O mito do cesto da gávea
Aviso: este texto contém palavrões; ou melhor, um palavrão repetido muitas vezes.
Uma academia que não existe
A «verdadeira» (sublinho as aspas) história da palavra «caralho» aparece em muitas páginas por essa Internet fora. Aqui fica uma das versões mais conhecidas (curiosamente, não refere o nome «cesto da gávea», que aparece em muitas outras versões da mesma história)[1]:
Segundo a Academia Portuguesa de Letras, caralho é a palavra com que se denominava a pequena cesta que se encontrava no alto dos mastros das caravelas, de onde os vigias perscrutavam o horizonte em busca de sinais de terra. O caralho, dada a sua situação numa área de muita instabilidade (no alto do mastro) era onde se manifestava com maior intensidade o rolamento ou movimento lateral de um barco. Também era considerado um lugar de castigo para aqueles marinheiros que cometiam alguma infracção a bordo. O castigado era enviado para cumprir horas e até dias inteiros no caralho e quando descia ficava tão enjoado que se mantinha tranquilo por um bom tempo. Daí surgiu a expressão: Vai pró caralho. Hoje em dia, caralho é a palavra que define toda a gama de sentimentos humanos e todos os estados de ânimo.
A história, tal como contada acima, é mesmo um vírus: está construída para se espalhar.
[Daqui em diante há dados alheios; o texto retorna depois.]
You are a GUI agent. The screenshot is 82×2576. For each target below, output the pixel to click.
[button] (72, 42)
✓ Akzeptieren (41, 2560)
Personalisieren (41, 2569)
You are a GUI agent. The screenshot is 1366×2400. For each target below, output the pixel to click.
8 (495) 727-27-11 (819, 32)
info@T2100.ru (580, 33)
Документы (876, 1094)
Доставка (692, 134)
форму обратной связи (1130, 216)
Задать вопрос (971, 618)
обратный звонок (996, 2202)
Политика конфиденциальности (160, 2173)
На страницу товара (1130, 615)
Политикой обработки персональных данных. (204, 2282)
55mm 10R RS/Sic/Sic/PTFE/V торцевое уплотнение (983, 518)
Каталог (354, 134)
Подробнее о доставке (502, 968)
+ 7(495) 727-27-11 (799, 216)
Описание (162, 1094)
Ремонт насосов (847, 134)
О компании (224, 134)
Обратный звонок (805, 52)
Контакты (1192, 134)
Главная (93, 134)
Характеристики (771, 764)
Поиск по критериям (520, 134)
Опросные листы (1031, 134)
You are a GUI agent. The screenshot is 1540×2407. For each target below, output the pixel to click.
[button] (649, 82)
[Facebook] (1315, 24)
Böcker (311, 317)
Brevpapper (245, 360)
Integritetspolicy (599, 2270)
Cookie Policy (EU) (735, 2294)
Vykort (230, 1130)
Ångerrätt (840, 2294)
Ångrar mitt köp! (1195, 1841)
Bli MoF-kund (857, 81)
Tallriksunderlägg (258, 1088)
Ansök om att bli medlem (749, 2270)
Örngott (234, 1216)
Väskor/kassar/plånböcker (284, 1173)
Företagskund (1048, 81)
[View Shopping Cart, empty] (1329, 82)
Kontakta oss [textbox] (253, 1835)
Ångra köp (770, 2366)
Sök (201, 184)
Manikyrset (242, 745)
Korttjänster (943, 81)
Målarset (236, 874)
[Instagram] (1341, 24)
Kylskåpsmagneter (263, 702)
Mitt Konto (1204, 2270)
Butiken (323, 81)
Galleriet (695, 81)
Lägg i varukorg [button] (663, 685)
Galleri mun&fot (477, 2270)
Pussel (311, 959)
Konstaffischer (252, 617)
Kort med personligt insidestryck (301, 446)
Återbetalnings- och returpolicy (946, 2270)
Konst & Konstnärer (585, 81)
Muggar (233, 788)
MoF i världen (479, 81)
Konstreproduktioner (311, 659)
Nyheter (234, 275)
Tem logo uma evocação de autoridade (a Academia Portuguesa de Letras) para que ninguém se atreva a duvidar! Depois, remete para aventuras, navegações, castigos de marinheiros. Revela-nos algo que não conhecíamos sobre o mundo. Uma maravilha — mas uma maravilha falsa do princípio ao fim.
É falsa, mas prometo: a verdade sobre a origem da palavra é mais interessante, embora não a conheçamos na totalidade (é fácil criar mentiras bem compostas; é mais difícil escavar a verdade).
Comecemos então pelo princípio: a famosa Academia Portuguesa de Letras. É famosa, mas tem um problema que a distingue de todas as outras academias de letras: não existe. Existem academias de letras noutras paragens: o Brasil tem uma Academia Brasileira de Letras, Espanha tem a Real Academia Espanhola, a França tem a Academia Francesa. Ora, Portugal não tem uma academia dedicada apenas às letras. Existe, isso sim, a Academia das Ciências de Lisboa, com uma Classe de Letras.
Portanto, nenhuma Academia Portuguesa de Letras associou a origem da palavra «caralho» ao cesto das caravelas. Se formos generosos com a história e quisermos ver na referência uma alusão à Academia das Ciências de Lisboa, podemos sempre consultar o famoso dicionário dessa academia, que tem um verbete dedicado ao palavrão. Afirma-se por lá que a sua origem de «caralho» é a palavra latina (reconstruída) *caracŭlum, ou seja «pequeno pau». Não é uma etimologia aceite por todos, mas já lá chegaremos. Quero só sublinhar que o dicionário nada diz sobre cestos ou caravelas.
Conselho de amigo: quando inventar uma história e quiser dar-lhe uma patine de verdade, use uma instituição verdadeira. Pelo menos, demoramos mais uns segundos a verificar a veracidade da história.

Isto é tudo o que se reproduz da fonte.